Alison, 49, developed asthma in 1983, about six years after moving to her home off the busy A606 in Tollerton, Nottingham. During the week, she says, the road is chock-a-block with traffic stretching back at least two miles. She doesn't blame car pollution for giving her asthma – but she doesn't doubt it made her condition a lot worse.

"It exacerbates it," she says. "Particulates, cigarette smoke and chemical perfume set it off. On a hot, still day I have to sit in front of a fan and not go out."

It is her trips to work that Alison says most affect her health. She is a museum clerk at Brewhouse Yard, Nottingham's local history museum. When she started her job eight years ago, her asthma was not severe. But after a month of daily trips into the town centre and through the bus station, she says, it worsened.

"I realised it was getting worse almost immediately," she says. "Within a month I arrived at work and had to go straight to hospital. When I can't speak, I go to hospital. When I'm there – and I go about once a year – I can be in for two weeks.

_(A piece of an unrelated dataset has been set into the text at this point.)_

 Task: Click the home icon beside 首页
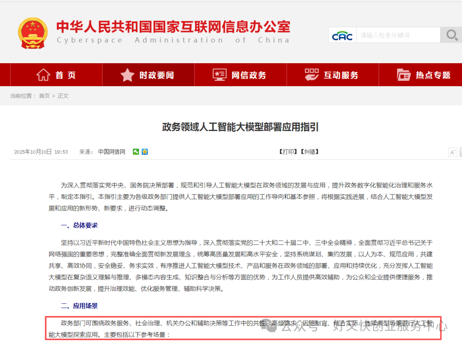click(43, 74)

"When you have an attack your airways constrict; they go into spasm and inflame, and so produce more mucous. But if they are inflamed already then you can't breathe. You want to take a deep breath but you can't. No one knows how frightening it is not to be able to breathe."

Alison is athletic, and dressed in trainers and track suit. She looks every inch the sportswoman she is. She played badminton for years and has run the London marathon three times. She still regularly takes parts in half-marathons. When she runs in the park, she says, she often does so without bother. Once she took part in a five-mile run around the city centre.

"Five miles is nothing," she says, "but afterwards all I could do was go straight home."

She takes holidays in Wales and Scotland, where, she says, the asthma abated; sometimes it vanishes altogether. But she wants to stay in Nottingham. Her roots are there.

"The asthma was triggered by a bout of flu," Alison says. "But after six weeks I was still coughing and I was diagnosed by my doctor, who is an asthma specialist. He isn't convinced it is caused by pollution or that pollution makes it worse, and neither are the specialists at the hospital. They hear a lot of different reasons from different people, I suppose, but I find they don't listen. They know scientifically what the symptoms are, but they can't understand how it feels.

"I was in hospital once and was told to steady my breathing because they said I was hyperventilating. I said: 'I'm not hyperventilating, I'm trying to bloody breathe!' They don't know how frightening it is when you cannot get any air. If they listened to how people felt, they might take more seriously the triggers that people have."

She is also concerned about growing traffic. In her area, which is "almost rural" and thus not too bad for her, there are plans to build another 2,500 houses along the main road.

"That's another 6,000 cars that will use that road," she says, "and it's gridlocked all the time already."